LB 2: Early prediction of spontaneous preterm birth in a high-risk population using cfRNA profiling


      Spontaneous preterm birth (sPTB) remains the main driver of childhood morbidity and mortality. There is a lack of predictive markers and targeted therapeutics due to an incomplete understanding of the molecular basis of this heterogenous syndrome. This study sought to determine if a cell free RNA (cfRNA) profile could reveal a molecular fingerprint in maternal blood months prior to the onset of sPTB.

      Study Design

      Maternal samples (n=229) were obtained from a prospective cohort of individuals with a singleton pregnancy across 4 sites at 16-24 weeks. All cases (n=46 sPTB < 35 weeks) were selected from the cohort and matched with term controls (n=183). Plasma was processed via a next-generation sequencing pipeline for cfRNA. Transcripts that were differentially expressed in sPTB cases and controls were identified. Enriched pathways were identified using over-representation analysis in Gene Ontology and Reactome databases.


      Demographics are in Table 1; 51 transcripts associated with an increased risk of sPTB were identified. Using 24 of these transcripts, a logistic regression model to predict sPTB was developed with an AUC=0.78. The gene discovery and model were validated through leave-one-out cross-validation (LOOCV). A unique set of 11 genes were identified from cases of early sPTB (< 25 weeks, N=14); a logistic regression classifier based on these genes yielded an of AUC=0.76 in LOOCV. Pathway analysis for transcripts associated with sPTB revealed enrichment of genes related to collagen/extracellular matrix in those who ultimately had a sPTB at < 35 weeks. Enrichment for genes in insulin-like growth factor transport and amino acid metabolism pathways were associated with sPTB at < 25 weeks.

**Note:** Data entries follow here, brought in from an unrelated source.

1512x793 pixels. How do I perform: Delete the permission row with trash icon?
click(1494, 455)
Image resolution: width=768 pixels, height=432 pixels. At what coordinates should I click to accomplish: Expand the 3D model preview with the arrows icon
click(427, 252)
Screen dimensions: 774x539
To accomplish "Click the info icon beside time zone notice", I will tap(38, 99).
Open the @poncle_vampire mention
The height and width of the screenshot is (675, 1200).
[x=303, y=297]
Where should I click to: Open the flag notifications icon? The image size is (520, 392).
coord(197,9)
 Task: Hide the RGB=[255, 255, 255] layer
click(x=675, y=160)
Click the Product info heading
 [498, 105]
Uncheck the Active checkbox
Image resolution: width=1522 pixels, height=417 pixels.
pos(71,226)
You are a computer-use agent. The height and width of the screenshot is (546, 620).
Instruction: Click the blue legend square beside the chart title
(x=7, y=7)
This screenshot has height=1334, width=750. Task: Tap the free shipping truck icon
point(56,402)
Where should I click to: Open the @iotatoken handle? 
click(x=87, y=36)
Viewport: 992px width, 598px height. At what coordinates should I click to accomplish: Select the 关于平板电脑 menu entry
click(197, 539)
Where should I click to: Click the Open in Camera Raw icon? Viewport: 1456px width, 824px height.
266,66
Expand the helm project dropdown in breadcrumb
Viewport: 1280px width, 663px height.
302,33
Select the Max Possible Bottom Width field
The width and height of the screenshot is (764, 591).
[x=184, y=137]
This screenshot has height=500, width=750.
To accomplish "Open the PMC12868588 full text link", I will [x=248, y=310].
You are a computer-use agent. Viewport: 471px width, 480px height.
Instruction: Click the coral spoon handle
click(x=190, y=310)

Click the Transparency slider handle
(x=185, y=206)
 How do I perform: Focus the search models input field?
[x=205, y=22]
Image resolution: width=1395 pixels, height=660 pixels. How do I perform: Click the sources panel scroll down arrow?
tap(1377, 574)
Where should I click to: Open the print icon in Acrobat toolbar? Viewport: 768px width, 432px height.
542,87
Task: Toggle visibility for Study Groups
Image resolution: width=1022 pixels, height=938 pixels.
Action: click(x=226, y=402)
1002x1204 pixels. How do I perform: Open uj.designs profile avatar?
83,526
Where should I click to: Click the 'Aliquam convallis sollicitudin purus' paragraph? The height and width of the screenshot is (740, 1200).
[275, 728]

      cfRNA profiles in maternal blood in the 2nd trimester provide a non-invasive window to future risk of sPTB. The systemic finding of changes in collagen and ECM pathways may serve to identify individuals at risk for premature cervical remodeling. The use of cfRNA profiles may more accurately serve to identify those at risk for sPTB based on revealing the underlying pathophysiology.